**TASK DESCRIPTION**
In the material below, how many lines include the word "computer"? Write only the number.

EXCERPTED DATA below:

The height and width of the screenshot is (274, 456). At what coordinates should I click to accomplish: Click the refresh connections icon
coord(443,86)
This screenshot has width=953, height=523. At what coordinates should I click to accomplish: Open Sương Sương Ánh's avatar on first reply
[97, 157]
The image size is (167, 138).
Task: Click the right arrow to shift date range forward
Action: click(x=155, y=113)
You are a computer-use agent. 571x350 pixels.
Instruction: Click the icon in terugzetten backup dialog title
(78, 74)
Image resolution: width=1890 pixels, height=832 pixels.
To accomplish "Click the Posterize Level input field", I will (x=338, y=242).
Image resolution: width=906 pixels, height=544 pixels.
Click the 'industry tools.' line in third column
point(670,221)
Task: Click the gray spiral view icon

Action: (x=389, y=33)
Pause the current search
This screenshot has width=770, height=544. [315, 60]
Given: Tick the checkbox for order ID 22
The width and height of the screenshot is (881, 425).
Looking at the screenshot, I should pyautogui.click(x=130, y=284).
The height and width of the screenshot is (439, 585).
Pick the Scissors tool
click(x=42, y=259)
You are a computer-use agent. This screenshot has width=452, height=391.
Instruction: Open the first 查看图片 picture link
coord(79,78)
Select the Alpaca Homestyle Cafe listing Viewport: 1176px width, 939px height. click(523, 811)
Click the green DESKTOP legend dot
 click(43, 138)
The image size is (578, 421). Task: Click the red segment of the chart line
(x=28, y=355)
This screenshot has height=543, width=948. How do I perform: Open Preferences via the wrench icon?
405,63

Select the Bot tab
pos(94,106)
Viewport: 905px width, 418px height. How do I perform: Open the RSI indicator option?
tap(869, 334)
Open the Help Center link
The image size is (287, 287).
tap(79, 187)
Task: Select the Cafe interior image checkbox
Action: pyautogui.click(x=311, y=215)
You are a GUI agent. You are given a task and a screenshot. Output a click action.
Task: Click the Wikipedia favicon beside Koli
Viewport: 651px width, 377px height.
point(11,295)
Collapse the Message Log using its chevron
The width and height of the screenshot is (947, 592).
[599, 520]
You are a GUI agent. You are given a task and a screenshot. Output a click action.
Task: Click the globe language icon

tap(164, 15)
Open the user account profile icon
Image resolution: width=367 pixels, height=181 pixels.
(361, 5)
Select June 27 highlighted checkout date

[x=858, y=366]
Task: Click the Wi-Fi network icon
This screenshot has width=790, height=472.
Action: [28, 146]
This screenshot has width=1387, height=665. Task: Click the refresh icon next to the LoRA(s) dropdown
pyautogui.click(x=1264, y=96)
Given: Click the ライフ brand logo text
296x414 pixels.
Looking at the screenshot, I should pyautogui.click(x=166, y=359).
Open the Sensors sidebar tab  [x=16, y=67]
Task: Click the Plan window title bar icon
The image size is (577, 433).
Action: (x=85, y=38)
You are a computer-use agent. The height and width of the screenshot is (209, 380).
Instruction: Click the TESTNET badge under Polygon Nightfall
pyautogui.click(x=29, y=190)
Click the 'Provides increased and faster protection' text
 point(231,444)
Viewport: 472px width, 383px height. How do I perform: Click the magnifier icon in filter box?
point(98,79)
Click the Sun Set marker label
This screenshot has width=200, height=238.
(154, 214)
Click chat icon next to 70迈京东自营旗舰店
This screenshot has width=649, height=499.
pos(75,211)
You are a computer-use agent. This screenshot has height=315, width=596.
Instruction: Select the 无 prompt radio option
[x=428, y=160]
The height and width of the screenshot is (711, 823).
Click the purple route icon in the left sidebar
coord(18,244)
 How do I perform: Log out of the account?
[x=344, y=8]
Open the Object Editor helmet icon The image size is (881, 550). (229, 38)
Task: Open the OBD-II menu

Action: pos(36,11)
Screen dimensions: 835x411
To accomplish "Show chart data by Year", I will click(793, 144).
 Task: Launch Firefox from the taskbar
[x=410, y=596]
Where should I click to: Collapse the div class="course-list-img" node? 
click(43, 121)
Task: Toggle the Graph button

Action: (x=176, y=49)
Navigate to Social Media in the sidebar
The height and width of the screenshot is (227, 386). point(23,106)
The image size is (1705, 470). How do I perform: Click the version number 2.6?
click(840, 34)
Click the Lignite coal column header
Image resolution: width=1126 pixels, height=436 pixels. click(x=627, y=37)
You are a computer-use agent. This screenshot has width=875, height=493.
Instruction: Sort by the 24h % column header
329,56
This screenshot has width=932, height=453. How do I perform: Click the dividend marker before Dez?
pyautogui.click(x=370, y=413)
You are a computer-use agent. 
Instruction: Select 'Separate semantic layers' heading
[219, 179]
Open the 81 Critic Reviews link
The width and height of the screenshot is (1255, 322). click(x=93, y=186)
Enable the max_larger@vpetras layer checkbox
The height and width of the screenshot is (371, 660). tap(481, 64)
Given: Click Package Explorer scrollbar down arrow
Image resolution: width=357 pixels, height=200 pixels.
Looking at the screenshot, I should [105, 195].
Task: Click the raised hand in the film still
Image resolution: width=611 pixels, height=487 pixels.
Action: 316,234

End of EXCERPTED DATA.

**RESULT**
6